--- START ---

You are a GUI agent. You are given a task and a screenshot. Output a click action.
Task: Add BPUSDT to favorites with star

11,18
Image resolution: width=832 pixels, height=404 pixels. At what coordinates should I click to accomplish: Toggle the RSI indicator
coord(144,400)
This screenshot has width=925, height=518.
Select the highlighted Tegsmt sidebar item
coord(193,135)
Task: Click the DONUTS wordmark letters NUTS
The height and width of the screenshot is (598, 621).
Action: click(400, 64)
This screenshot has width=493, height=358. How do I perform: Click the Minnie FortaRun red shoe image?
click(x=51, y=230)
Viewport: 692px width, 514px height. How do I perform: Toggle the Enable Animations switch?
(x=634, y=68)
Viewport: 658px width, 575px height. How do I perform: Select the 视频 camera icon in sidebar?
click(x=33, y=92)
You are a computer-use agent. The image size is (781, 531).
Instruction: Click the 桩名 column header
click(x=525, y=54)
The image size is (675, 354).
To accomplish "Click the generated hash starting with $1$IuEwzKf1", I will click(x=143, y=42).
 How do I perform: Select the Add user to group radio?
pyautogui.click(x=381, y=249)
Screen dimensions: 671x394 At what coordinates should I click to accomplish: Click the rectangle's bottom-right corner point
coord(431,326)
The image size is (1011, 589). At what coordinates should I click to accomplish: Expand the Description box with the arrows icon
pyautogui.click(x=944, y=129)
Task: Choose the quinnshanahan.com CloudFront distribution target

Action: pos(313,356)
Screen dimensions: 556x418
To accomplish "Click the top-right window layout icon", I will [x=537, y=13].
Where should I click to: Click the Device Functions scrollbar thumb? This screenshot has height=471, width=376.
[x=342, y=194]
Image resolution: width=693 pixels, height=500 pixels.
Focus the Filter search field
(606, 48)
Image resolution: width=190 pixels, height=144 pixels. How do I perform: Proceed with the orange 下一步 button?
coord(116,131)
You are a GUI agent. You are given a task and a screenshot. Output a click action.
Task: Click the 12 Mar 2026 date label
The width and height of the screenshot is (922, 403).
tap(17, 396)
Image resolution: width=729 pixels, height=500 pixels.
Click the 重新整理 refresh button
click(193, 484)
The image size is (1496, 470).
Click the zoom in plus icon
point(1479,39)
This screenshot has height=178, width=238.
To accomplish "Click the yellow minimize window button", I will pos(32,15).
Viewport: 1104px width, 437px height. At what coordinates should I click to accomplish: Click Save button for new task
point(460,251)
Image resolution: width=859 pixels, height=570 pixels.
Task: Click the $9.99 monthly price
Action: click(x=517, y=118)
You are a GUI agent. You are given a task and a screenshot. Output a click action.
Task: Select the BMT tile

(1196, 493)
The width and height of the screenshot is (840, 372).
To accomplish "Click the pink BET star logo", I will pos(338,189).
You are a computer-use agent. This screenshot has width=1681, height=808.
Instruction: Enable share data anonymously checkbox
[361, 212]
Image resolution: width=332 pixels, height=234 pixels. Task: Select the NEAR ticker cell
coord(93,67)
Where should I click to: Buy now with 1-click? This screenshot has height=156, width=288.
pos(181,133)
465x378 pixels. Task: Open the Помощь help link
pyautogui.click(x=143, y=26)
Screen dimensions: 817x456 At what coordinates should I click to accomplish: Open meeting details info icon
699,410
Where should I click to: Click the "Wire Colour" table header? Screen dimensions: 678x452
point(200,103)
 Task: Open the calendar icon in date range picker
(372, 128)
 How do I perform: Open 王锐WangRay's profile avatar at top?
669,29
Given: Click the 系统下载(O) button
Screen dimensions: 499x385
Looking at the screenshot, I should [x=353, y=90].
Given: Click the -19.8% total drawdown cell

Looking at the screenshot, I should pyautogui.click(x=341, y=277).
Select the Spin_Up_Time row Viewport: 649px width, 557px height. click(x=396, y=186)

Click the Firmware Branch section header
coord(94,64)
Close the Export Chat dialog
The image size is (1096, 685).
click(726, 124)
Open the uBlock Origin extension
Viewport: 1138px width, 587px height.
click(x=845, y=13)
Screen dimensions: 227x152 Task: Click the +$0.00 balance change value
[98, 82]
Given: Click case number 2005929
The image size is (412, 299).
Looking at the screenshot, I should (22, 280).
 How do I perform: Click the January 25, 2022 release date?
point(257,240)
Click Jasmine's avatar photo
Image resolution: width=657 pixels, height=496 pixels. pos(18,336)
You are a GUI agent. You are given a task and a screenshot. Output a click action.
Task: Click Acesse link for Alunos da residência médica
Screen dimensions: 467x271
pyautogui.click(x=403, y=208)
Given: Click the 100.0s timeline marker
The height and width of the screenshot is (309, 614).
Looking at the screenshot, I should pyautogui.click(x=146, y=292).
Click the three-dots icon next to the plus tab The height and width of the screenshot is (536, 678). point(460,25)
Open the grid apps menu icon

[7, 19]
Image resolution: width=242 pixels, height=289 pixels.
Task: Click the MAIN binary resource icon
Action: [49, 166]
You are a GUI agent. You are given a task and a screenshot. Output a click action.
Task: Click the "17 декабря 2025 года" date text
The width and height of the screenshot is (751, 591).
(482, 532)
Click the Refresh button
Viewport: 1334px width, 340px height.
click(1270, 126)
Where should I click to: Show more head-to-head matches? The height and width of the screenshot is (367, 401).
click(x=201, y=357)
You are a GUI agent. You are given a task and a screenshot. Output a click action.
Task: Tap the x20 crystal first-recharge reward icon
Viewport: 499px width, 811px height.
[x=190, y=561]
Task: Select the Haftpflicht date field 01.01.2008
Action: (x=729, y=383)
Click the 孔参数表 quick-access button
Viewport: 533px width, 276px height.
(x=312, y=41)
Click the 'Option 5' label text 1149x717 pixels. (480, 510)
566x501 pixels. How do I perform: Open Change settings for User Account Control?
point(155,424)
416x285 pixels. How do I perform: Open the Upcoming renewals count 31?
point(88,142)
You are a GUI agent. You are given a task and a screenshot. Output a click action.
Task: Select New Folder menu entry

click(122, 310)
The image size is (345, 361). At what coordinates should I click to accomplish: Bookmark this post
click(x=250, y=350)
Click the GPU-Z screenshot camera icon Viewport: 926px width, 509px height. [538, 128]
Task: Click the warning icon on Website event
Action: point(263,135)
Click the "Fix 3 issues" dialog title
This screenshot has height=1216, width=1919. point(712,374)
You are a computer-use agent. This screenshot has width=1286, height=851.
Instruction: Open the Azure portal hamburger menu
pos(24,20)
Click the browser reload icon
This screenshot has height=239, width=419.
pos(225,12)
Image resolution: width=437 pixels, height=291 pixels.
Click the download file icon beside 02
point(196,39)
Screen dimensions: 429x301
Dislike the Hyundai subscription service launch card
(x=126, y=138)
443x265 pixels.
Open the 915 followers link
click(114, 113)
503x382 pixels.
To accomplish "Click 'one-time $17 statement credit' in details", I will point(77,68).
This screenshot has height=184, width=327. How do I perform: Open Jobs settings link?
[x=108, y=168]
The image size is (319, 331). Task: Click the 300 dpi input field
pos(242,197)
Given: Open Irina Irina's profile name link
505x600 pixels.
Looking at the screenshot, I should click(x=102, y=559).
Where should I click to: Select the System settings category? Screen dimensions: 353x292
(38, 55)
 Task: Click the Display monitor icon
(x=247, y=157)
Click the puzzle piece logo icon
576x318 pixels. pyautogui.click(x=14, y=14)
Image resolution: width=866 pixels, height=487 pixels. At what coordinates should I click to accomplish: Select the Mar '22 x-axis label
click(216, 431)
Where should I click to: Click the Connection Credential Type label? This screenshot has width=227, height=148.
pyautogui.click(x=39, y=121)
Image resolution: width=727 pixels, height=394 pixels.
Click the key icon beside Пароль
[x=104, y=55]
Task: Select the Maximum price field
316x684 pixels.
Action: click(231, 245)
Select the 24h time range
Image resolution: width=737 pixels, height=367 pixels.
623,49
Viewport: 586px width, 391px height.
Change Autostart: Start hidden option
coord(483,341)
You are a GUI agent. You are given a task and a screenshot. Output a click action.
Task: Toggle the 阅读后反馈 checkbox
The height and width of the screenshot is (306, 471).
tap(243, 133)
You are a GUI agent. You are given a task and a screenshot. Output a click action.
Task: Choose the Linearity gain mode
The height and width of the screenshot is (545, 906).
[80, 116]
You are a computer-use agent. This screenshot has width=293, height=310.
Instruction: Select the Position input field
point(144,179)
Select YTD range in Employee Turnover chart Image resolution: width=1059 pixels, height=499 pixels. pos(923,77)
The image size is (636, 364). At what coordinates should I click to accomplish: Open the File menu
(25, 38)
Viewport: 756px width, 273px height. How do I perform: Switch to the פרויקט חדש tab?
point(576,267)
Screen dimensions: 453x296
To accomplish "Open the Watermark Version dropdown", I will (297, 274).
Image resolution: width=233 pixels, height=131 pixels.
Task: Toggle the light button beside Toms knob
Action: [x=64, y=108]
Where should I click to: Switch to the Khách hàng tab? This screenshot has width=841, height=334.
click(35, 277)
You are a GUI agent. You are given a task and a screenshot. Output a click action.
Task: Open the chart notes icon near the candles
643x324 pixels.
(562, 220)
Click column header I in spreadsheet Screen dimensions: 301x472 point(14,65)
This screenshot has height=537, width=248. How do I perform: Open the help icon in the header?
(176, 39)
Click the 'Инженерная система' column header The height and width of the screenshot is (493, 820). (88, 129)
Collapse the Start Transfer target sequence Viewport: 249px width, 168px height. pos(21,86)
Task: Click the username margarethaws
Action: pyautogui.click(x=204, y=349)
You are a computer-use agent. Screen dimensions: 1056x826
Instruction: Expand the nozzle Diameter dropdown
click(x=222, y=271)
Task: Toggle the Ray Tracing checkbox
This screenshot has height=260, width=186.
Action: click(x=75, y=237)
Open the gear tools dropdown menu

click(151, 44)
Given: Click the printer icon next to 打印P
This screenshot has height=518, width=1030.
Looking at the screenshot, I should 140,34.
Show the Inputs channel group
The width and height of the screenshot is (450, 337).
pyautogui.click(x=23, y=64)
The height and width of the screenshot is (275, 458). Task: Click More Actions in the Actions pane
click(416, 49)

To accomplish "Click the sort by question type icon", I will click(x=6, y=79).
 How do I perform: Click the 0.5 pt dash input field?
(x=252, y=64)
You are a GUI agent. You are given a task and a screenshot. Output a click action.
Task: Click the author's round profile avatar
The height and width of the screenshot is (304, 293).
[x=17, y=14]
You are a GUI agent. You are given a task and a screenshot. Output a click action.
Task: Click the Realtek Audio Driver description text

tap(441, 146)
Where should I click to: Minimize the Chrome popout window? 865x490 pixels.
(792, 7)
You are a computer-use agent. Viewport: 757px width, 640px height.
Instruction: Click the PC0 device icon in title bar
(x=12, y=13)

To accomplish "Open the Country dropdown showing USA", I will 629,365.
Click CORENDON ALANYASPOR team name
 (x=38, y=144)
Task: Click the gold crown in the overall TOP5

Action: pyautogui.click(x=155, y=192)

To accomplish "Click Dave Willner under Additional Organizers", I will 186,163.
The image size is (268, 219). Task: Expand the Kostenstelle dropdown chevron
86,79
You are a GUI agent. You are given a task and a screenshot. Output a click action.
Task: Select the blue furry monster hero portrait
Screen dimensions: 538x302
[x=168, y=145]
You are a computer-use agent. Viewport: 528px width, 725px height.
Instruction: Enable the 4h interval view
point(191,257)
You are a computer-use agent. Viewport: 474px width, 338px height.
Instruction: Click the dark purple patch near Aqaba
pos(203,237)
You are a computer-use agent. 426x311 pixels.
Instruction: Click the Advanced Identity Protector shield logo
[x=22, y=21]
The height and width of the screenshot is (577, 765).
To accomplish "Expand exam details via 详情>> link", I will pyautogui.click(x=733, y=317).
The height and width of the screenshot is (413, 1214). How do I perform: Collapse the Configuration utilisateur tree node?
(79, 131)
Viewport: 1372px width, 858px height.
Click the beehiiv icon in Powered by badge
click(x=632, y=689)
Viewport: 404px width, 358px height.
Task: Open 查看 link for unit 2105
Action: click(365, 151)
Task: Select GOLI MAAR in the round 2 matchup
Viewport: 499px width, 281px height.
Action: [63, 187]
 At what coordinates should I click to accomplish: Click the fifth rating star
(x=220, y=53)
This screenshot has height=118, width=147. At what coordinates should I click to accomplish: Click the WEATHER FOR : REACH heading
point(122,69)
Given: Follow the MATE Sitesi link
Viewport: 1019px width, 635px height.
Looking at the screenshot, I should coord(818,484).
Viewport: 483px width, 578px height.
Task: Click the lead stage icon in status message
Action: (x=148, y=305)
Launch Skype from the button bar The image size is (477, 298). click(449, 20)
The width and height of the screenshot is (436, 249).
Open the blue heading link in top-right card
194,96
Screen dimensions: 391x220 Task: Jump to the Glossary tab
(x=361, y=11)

--- END ---

■ Task instructions ■
Take the entries above and copy out all lines with the string "next".

■ Your solution ■
Click the three-dots icon next to the plus tab The height and width of the screenshot is (536, 678). point(460,25)
Given: Click the printer icon next to 打印P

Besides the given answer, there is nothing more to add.